水の加護⑦
〜〜〜
「なぁ、マーリン」
「なに?」
「人を生き返らせるーー本物の聖女の加護。なんて、ほんとにあるのか?」
「フェアリー。わたしを疑っているの?」
「いや、そんなことはねぇ。ただ」
「ただ?」
「死んだ人を生き返らせる。んなこと、ほんとにできるのか? 色んな加護。それを操る勇者様でもできねぇことだろ、ソレ」
「どんな力でもできないことはある。万能な力。欠点のない力……なんて存在しない。いつの時代も。どんな世界でも。色んな書物にもそのことがしっかりと書かれている」
ランスロットの亡骸。
それが置かれた台座の側。
そこで、フェアリーとマーリン。
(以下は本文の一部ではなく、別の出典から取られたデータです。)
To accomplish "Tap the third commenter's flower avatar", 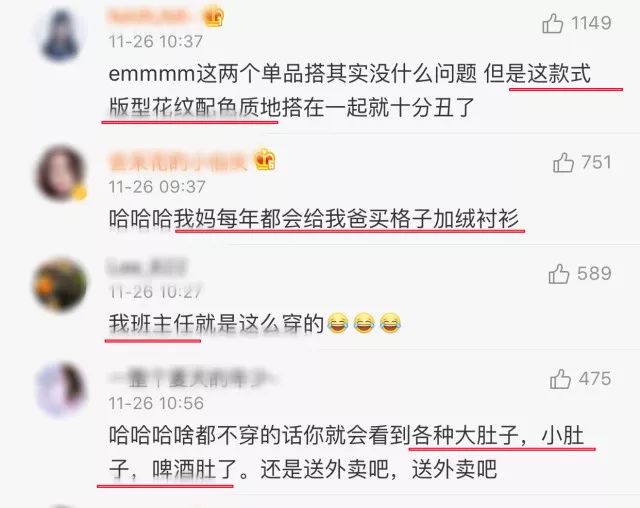I will pos(60,284).
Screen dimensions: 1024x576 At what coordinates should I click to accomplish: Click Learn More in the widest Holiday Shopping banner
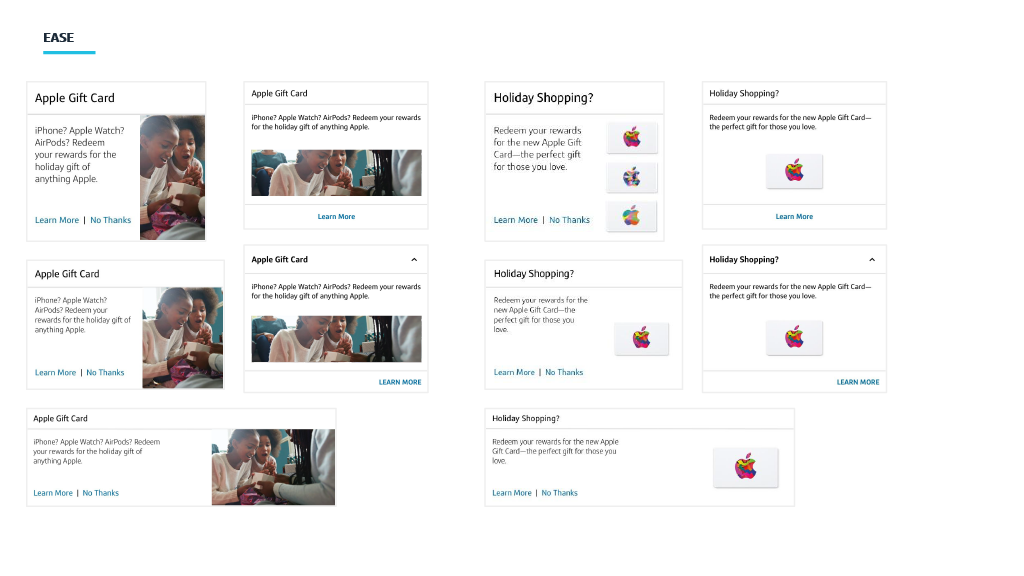512,493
そしてヨミは、真剣な顔で会話を交わしていた。
そして、フェアリーは言葉を続ける。
マーリンの頭の上。
そこに腰を下ろしーー
「代償はないのか?」
「なんのこと?」
「その。人を生き返らせることに対しての代償。その力を使った者に対する代償。はないのか?」
「それは」
目を伏せる、マーリン。
そして、マーリンが意を決し言葉の続きを発しようとした瞬間。
三人は感じる。
もう一人の気配。
それを鮮明に。
気配のした方向。
そこを見つめる、三人。
果たして、その三人の視線の先には純白のローブに身を包んだ人物が佇んでいた。
その者の名。
それを、フェアリーは呟く。
「マリア」
そう小さな声で呟いたのであった。
そんなフェアリーの声。
それに、目を伏せるマリア。
そして、そのマリアの側に佇むはアレン。
瞳に宿るは光。
表情は、先ほどとは違い弱気なものではない。
そんなアレンの姿。
オーラの変わった、アレンの佇まい。
フェアリーは、その雰囲気に見る。
こちら側につく前の勇者の姿。
それを確かに。
「ゆ、勇者様」
フェアリーの口。
そこをついて出る、思いのこもったアレンの名を呼ぶ言葉。
そして、それはマーリンとヨミも同じだった。
「……っ」
僅かに後退る、マーリン。
圧倒的な加護の力。
それにより自信をへし折られた、マーリン。
その時の勇者。その姿を、マーリンは思い返す。
「こわい。こ、こわい」
マーリンのローブ。
その裾を握り、勇者を本能的に恐れるヨミ。
何度も勇者に死を与えられた、ヨミ。
記憶にはない。しかし、ヨミは心の底から勇者を畏れてしまう。
だが、アレンは三人に問いかける。
優しく。柔らかな声音で。
「少し。時間をくれないか?」
「俺とマリア。そして、ランスロットだけの時間を」
「あ、あぁ」
頷く、フェアリー。
倣い。マーリンとヨミも震えながら頷く。
そして、三人はアレンの意に応えその場を離れていく。
静まり返る、空間。
そこで、アレンはマリアの肩に手を載せる。
その顔。それは、人ではなく勇者そのもの。
マリアはそれに頷き、ゆっくりとランスロットの元へと歩み寄っていく。
そして、ランスロットの側で両膝をつきーー
静かに、マリアはその冷たい手のひらを握った。
漂う金色の光。
瞼を閉じる、マリア。
だが、その刹那。
みしりと。
空間が揺れる。
呼応し、轟く雷鳴。
そしてそれは、明らかに、外から響いたものであった。